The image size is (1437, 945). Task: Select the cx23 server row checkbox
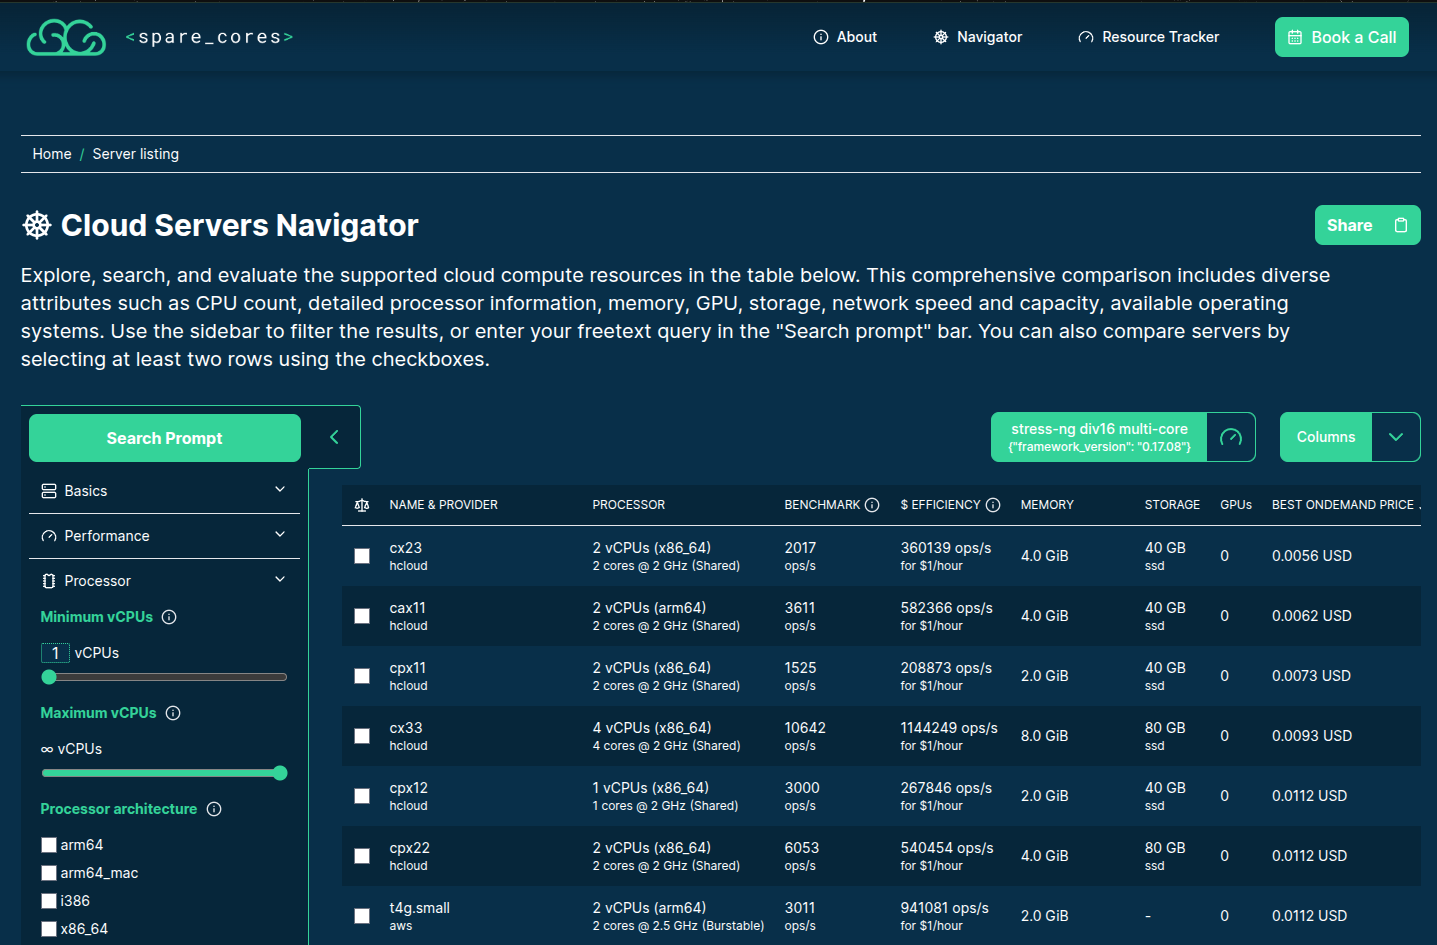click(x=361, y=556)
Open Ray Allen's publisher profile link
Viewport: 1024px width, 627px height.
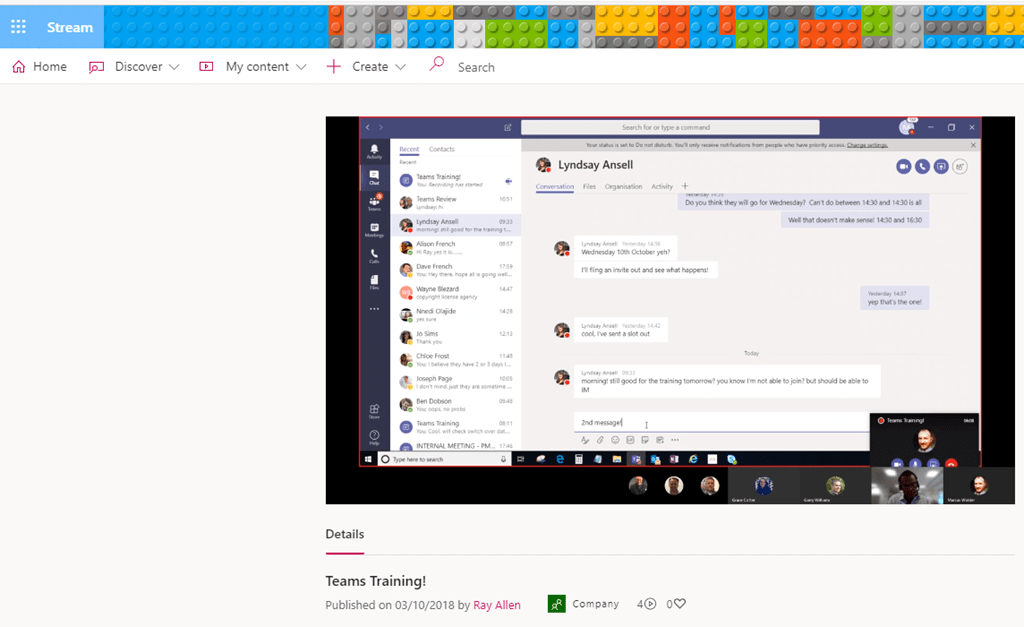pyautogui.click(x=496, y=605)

+---+

* Work instruction *
For each entry, copy the text exactly and leave out any image it carries.

* Solved problem *
The image size is (1437, 945). Task: Select the cx23 server row checkbox
click(x=361, y=556)
Open Ray Allen's publisher profile link
Viewport: 1024px width, 627px height.
pyautogui.click(x=496, y=605)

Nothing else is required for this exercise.